Mapping in Datasets Created from Data Warehouse Tables

If a dataset was created from a table in your data warehouse (see Create a Logical Data Model from Your Cloud Data Warehouse), the dataset fields are mapped to the columns in that table. You can use this table to load data to the dataset.

Columns that Enable Additional Load Options

You can enable the following options:

  • Distributed load is data distribution from a single source table into multiple workspaces based on client IDs. The client IDs are stored in the x__client_id column in the source table. When data is loaded to a particular workspace, only the records with the value in the x__client_id column equal to the workspace client ID are loaded to the corresponding dataset in the workspace. For more information about the client ID, see Automated Data Distribution v2 for Data Warehouses and Automated Data Distribution v2 for Object Storage Servicesx__client_id is the default name for the column holding the client IDs. If you store the client IDs in a column with a different name, map the data distribution field to that column.

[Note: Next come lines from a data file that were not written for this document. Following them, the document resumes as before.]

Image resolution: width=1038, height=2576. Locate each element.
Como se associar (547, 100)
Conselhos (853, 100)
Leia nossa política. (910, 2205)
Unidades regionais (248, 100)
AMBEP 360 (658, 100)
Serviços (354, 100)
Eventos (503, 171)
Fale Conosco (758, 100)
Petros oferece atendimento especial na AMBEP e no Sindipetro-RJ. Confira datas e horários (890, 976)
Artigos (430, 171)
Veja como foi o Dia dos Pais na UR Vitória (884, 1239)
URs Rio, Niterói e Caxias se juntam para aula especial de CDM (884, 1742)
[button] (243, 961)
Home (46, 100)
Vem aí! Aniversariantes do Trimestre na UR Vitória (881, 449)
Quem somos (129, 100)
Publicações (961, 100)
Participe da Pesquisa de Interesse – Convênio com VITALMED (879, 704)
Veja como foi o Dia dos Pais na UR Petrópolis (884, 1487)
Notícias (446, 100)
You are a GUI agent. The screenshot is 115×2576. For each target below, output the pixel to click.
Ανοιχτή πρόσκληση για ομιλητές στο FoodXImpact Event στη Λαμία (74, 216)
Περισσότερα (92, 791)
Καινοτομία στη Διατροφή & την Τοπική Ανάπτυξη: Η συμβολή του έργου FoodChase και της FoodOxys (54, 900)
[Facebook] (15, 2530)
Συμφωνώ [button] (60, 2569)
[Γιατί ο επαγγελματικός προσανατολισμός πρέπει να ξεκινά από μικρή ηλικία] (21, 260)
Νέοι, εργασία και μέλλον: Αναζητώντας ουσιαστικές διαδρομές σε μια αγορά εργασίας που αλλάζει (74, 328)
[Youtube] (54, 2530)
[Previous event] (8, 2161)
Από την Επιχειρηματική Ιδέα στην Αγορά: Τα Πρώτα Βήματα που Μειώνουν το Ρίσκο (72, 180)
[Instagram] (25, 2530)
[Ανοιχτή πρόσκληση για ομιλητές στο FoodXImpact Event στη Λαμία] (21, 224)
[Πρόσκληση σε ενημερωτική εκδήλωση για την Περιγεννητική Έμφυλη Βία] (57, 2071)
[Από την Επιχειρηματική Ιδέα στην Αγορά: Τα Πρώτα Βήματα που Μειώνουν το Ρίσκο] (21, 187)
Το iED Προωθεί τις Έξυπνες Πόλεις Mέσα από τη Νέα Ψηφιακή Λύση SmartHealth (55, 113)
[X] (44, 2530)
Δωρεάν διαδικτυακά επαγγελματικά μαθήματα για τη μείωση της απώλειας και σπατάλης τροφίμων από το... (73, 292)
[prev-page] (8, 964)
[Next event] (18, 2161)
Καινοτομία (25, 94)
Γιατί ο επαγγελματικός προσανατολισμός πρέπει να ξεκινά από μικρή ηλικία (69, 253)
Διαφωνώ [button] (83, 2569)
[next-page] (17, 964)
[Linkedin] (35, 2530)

  • (For data warehouses only) Incremental load is loading data in increments based on timestamps. The timestamps are stored in the x__timestamp column in the source table. The records with the same value in the x__timestamp column make up a group of records that was created in the dataset during run of a particular data load process. Between two groups of records, the group that was created later has a greater value in the x__timestamp column than the group of records that was created earlier. When data is loaded to a particular dataset and the load completes successfully, the greatest value in the x__timestamp column is stored in the dataset’s metadata. Next time, only the records whose value of the x__timestamp column is greater than the timestamp stored in the corresponding dataset’s metadata are taken from the source table and are loaded into the corresponding dataset. For more information about incremental load, see Load Modes in Automated Data Distribution v2 for Data Warehousesx__timestamp is the default name for the column holding the timestamps. If you store the timestamps in a column with a different name, map the incremental load field to that column.

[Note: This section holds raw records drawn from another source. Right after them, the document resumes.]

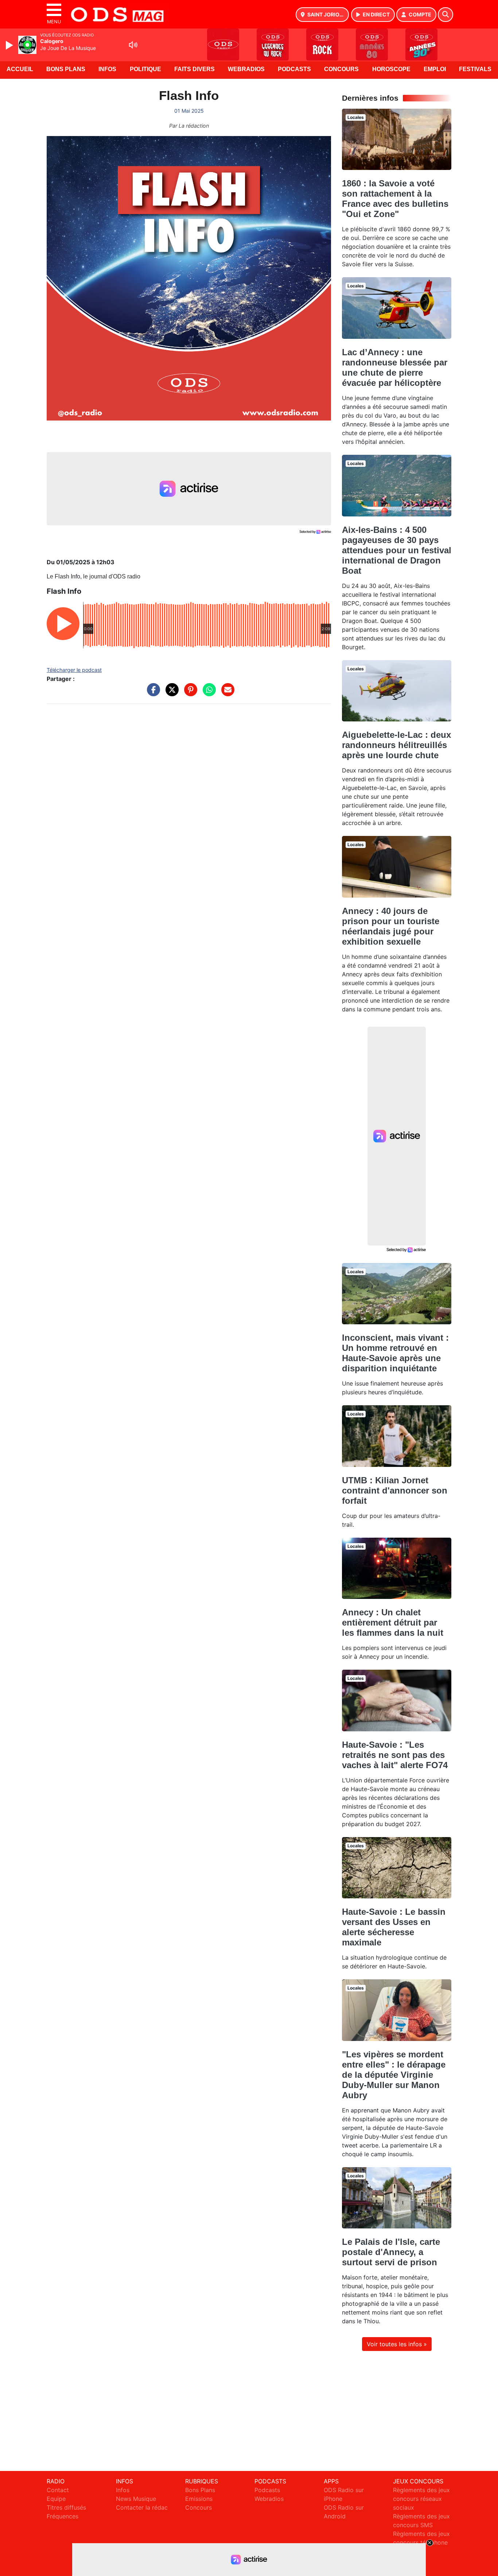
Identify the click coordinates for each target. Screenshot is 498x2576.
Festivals (475, 69)
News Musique (136, 2498)
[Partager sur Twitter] (170, 693)
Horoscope (391, 69)
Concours (341, 69)
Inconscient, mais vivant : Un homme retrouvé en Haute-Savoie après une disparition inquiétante (395, 1353)
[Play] (10, 45)
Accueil (20, 69)
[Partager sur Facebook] (151, 693)
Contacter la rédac (142, 2507)
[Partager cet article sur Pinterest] (188, 693)
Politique (145, 69)
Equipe (56, 2498)
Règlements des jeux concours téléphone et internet (421, 2542)
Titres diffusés (66, 2507)
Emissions (199, 2498)
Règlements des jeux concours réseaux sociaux (421, 2498)
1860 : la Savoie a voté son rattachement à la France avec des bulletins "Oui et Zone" (395, 198)
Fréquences (62, 2516)
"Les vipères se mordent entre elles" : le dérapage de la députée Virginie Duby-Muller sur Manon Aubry (394, 2074)
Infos (107, 69)
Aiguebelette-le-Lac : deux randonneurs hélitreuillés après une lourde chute (396, 745)
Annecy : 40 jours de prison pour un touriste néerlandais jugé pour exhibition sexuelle (390, 926)
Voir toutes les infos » (397, 2344)
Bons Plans (65, 69)
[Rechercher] (445, 14)
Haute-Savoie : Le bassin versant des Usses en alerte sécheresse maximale (394, 1927)
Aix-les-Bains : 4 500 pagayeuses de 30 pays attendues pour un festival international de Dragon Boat (396, 550)
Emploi (435, 69)
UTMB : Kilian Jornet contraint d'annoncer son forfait (394, 1490)
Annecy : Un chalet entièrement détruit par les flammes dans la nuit (392, 1622)
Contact (58, 2490)
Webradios (246, 69)
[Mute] (133, 44)
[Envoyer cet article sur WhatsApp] (207, 693)
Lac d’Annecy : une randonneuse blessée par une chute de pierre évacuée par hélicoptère (394, 367)
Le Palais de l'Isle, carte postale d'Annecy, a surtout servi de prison (391, 2252)
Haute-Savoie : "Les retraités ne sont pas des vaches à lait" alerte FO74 (395, 1755)
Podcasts (294, 69)
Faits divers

  • Deleted rows is data deletion based on a flag marking particular records to be deleted from a dataset. The flag is stored in the x__deleted column in the source table. If the flag is set to true for a particular record, this record will be deleted from the dataset. For more information about the data deletion, see Load Modes in Automated Data Distribution v2 for Data Warehouses and Load Modes in Automated Data Distribution v2 for Object Storage Servicesx__deleted is the default name for the column holding the deletion flag. If you store the flag in a column with a different name, map the deleted rows field to that column.